◆ Information provided ◆
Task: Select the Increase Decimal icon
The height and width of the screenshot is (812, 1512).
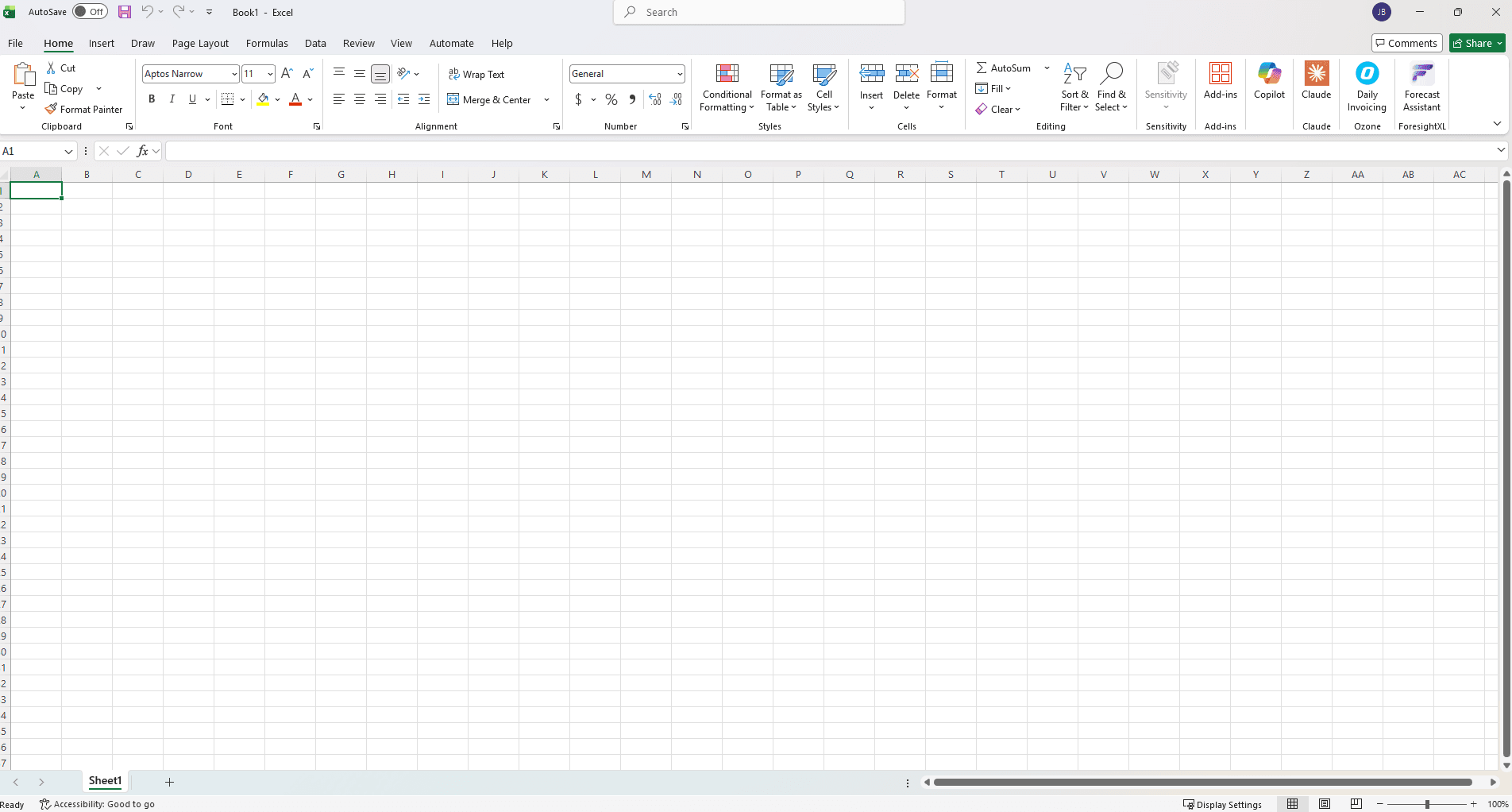Action: click(x=654, y=99)
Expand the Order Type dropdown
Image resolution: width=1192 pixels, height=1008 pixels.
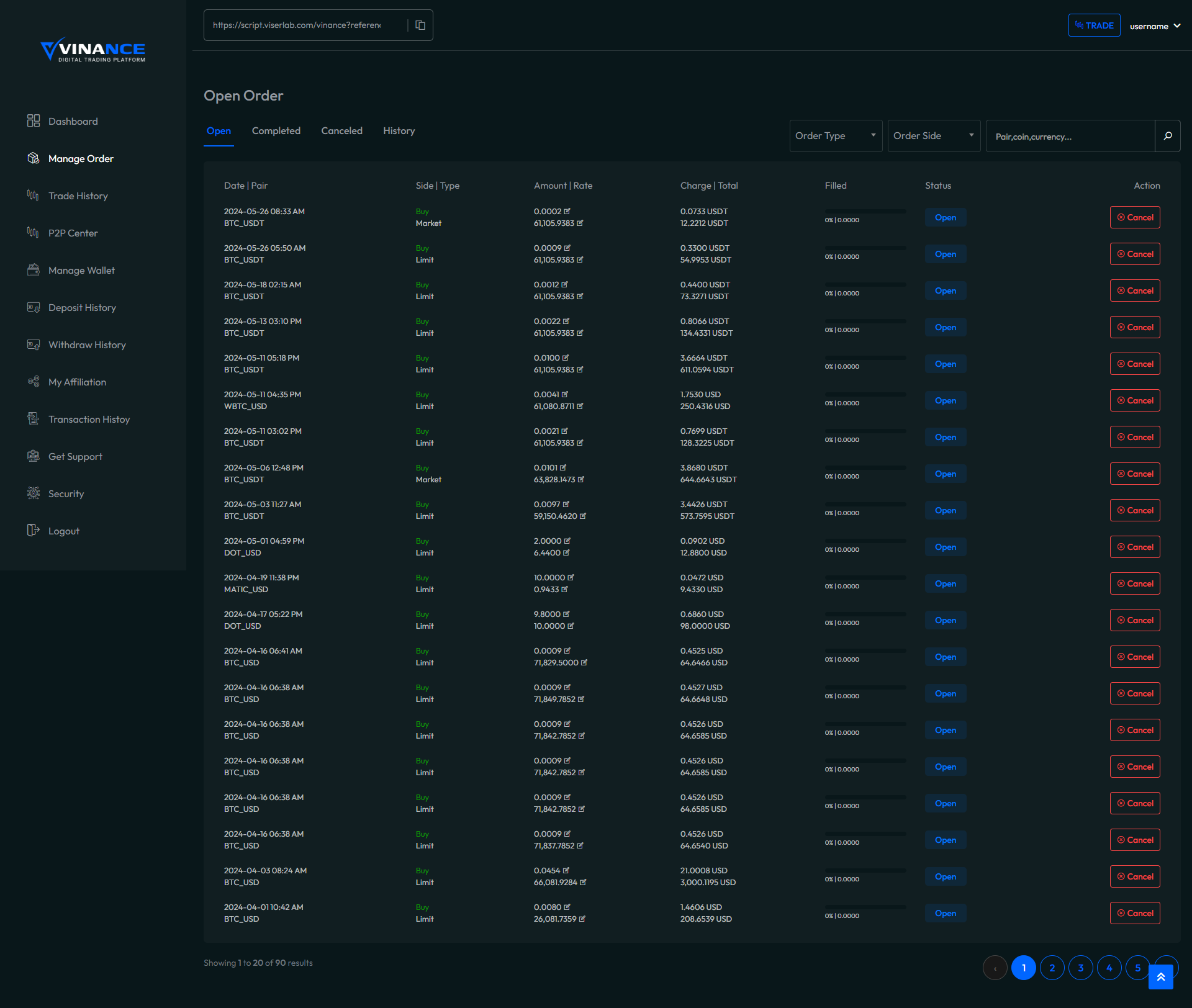click(x=836, y=136)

◆ Task description ◆
The required answer is every line from the one containing "Expand the Order Type dropdown" through the last line of the entries, restated word for word and with no pictures.

◆ Answer ◆
Expand the Order Type dropdown
Image resolution: width=1192 pixels, height=1008 pixels.
click(x=836, y=136)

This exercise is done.